Copy out the records word for word, beginning with the line that contains "よくある質問 (550, 916)" and continuing through the final line of the records.

Rows from a dataset:
::::

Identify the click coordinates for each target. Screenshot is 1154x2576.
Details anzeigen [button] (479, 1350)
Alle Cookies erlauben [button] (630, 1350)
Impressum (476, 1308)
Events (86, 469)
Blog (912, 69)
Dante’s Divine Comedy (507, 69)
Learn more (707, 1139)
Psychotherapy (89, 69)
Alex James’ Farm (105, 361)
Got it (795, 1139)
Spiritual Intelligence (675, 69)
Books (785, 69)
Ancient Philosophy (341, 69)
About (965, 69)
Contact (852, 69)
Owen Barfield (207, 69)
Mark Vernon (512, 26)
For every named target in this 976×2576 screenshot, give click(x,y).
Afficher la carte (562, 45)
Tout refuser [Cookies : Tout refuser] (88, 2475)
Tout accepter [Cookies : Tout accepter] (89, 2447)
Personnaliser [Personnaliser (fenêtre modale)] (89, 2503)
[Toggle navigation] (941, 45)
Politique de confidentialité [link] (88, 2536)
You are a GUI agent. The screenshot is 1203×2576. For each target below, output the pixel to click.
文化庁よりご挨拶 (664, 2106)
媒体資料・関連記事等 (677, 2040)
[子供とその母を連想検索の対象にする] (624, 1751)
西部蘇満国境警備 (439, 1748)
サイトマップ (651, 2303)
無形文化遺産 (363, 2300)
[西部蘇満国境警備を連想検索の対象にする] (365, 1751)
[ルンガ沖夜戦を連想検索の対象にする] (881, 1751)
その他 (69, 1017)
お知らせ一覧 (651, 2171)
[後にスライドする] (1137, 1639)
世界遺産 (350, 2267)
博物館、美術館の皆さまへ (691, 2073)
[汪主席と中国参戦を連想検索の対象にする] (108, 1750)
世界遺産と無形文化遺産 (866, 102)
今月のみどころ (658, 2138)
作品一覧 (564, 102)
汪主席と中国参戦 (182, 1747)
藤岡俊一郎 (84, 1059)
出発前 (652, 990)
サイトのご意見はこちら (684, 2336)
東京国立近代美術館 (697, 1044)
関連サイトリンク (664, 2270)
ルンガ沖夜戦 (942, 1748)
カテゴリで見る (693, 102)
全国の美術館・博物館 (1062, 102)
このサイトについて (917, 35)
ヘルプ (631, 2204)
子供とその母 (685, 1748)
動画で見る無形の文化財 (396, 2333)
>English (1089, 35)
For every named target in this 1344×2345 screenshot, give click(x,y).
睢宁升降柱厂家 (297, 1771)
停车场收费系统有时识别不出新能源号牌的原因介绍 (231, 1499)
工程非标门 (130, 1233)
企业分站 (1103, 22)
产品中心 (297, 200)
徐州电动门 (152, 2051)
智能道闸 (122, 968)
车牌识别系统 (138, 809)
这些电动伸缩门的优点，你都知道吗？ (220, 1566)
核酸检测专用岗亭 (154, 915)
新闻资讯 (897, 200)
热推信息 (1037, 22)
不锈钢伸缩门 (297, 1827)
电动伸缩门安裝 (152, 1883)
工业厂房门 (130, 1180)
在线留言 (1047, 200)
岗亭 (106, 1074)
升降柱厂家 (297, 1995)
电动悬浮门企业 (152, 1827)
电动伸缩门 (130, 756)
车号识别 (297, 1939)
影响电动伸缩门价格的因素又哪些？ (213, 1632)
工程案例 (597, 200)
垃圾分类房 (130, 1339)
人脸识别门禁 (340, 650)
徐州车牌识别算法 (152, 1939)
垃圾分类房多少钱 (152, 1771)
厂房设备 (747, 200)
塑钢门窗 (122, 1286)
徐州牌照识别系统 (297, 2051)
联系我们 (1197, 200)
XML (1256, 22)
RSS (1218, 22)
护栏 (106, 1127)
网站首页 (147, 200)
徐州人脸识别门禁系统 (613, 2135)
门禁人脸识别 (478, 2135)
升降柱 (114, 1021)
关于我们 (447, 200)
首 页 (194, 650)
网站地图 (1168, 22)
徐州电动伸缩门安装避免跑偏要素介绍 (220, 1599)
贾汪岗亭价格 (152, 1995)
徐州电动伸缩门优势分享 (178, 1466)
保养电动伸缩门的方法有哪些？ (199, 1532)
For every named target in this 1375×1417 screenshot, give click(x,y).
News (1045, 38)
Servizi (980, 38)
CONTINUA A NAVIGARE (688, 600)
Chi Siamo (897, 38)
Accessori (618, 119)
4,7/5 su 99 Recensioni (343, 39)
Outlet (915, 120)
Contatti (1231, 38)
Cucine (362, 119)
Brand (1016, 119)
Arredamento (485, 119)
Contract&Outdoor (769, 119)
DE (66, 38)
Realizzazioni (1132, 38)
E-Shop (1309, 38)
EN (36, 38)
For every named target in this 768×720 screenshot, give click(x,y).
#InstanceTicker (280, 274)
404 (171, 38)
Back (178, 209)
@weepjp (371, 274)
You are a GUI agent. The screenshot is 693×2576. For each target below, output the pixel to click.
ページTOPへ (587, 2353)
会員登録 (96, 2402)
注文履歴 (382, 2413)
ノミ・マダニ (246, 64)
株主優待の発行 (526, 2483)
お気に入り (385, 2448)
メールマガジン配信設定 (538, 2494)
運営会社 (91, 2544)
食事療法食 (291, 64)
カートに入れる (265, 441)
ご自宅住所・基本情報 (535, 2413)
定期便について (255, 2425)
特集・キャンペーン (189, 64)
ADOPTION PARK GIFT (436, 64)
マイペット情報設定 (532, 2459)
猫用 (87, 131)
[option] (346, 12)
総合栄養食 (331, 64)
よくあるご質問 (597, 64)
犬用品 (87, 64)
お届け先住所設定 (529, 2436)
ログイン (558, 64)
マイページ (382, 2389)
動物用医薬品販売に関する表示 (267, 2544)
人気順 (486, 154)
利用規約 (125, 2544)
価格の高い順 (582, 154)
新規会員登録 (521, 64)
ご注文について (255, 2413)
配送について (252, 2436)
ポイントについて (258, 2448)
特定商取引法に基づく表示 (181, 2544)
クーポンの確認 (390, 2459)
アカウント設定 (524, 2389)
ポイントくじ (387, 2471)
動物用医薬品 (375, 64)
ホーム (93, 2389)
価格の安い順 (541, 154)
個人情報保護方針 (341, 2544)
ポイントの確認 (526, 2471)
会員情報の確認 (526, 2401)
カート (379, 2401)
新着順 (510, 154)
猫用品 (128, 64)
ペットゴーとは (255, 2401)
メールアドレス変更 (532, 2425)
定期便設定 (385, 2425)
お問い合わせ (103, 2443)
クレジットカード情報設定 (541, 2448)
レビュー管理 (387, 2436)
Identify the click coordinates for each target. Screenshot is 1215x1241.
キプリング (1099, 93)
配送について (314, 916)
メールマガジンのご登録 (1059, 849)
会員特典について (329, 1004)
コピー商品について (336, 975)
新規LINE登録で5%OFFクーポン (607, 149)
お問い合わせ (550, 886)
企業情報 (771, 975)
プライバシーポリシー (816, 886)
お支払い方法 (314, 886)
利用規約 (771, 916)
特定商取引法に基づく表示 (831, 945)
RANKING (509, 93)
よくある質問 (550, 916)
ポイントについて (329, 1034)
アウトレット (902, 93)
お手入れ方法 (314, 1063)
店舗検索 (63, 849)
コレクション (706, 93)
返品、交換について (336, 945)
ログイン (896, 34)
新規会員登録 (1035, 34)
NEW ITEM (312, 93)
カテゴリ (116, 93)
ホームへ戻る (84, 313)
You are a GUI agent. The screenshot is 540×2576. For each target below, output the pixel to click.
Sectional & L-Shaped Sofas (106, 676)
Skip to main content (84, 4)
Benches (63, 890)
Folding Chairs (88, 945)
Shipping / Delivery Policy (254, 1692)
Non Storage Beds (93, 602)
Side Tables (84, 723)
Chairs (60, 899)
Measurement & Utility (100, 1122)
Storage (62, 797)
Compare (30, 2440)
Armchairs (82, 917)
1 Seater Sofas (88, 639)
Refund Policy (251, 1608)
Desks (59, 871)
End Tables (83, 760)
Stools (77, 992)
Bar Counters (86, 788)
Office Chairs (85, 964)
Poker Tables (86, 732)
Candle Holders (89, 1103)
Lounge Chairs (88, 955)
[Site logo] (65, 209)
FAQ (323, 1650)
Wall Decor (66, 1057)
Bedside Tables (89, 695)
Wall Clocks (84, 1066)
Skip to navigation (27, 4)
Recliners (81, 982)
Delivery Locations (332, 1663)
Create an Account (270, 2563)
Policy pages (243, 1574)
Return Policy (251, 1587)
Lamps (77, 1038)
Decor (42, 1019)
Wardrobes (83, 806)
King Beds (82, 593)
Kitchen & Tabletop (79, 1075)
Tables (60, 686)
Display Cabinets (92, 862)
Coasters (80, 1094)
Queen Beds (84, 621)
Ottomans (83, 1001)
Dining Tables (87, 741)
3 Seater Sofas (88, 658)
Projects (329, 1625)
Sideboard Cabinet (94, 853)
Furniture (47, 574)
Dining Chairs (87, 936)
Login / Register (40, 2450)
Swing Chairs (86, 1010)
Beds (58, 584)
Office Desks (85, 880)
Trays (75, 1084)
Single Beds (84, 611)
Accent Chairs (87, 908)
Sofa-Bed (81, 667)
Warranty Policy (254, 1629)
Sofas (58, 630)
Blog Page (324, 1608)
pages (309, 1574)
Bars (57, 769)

::::

Problem solution |
よくある質問 (550, 916)
ポイントについて (329, 1034)
アウトレット (902, 93)
お手入れ方法 (314, 1063)
店舗検索 (63, 849)
コレクション (706, 93)
返品、交換について (336, 945)
ログイン (896, 34)
新規会員登録 (1035, 34)
NEW ITEM (312, 93)
カテゴリ (116, 93)
ホームへ戻る (84, 313)
You are a GUI agent. The screenshot is 540×2576. For each target below, output the pixel to click.
Sectional & L-Shaped Sofas (106, 676)
Skip to main content (84, 4)
Benches (63, 890)
Folding Chairs (88, 945)
Shipping / Delivery Policy (254, 1692)
Non Storage Beds (93, 602)
Side Tables (84, 723)
Chairs (60, 899)
Measurement & Utility (100, 1122)
Storage (62, 797)
Compare (30, 2440)
Armchairs (82, 917)
1 Seater Sofas (88, 639)
Refund Policy (251, 1608)
Desks (59, 871)
End Tables (83, 760)
Stools (77, 992)
Bar Counters (86, 788)
Office Chairs (85, 964)
Poker Tables (86, 732)
Candle Holders (89, 1103)
Lounge Chairs (88, 955)
[Site logo] (65, 209)
FAQ (323, 1650)
Wall Decor (66, 1057)
Bedside Tables (89, 695)
Wall Clocks (84, 1066)
Skip to navigation (27, 4)
Recliners (81, 982)
Delivery Locations (332, 1663)
Create an Account (270, 2563)
Policy pages (243, 1574)
Return Policy (251, 1587)
Lamps (77, 1038)
Decor (42, 1019)
Wardrobes (83, 806)
King Beds (82, 593)
Kitchen & Tabletop (79, 1075)
Tables (60, 686)
Display Cabinets (92, 862)
Coasters (80, 1094)
Queen Beds (84, 621)
Ottomans (83, 1001)
Dining Tables (87, 741)
3 Seater Sofas (88, 658)
Projects (329, 1625)
Sideboard Cabinet (94, 853)
Furniture (47, 574)
Dining Chairs (87, 936)
Login / Register (40, 2450)
Swing Chairs (86, 1010)
Beds (58, 584)
Office Desks (85, 880)
Trays (75, 1084)
Single Beds (84, 611)
Accent Chairs (87, 908)
Sofa-Bed (81, 667)
Warranty Policy (254, 1629)
Sofas (58, 630)
Blog Page (324, 1608)
pages (309, 1574)
Bars (57, 769)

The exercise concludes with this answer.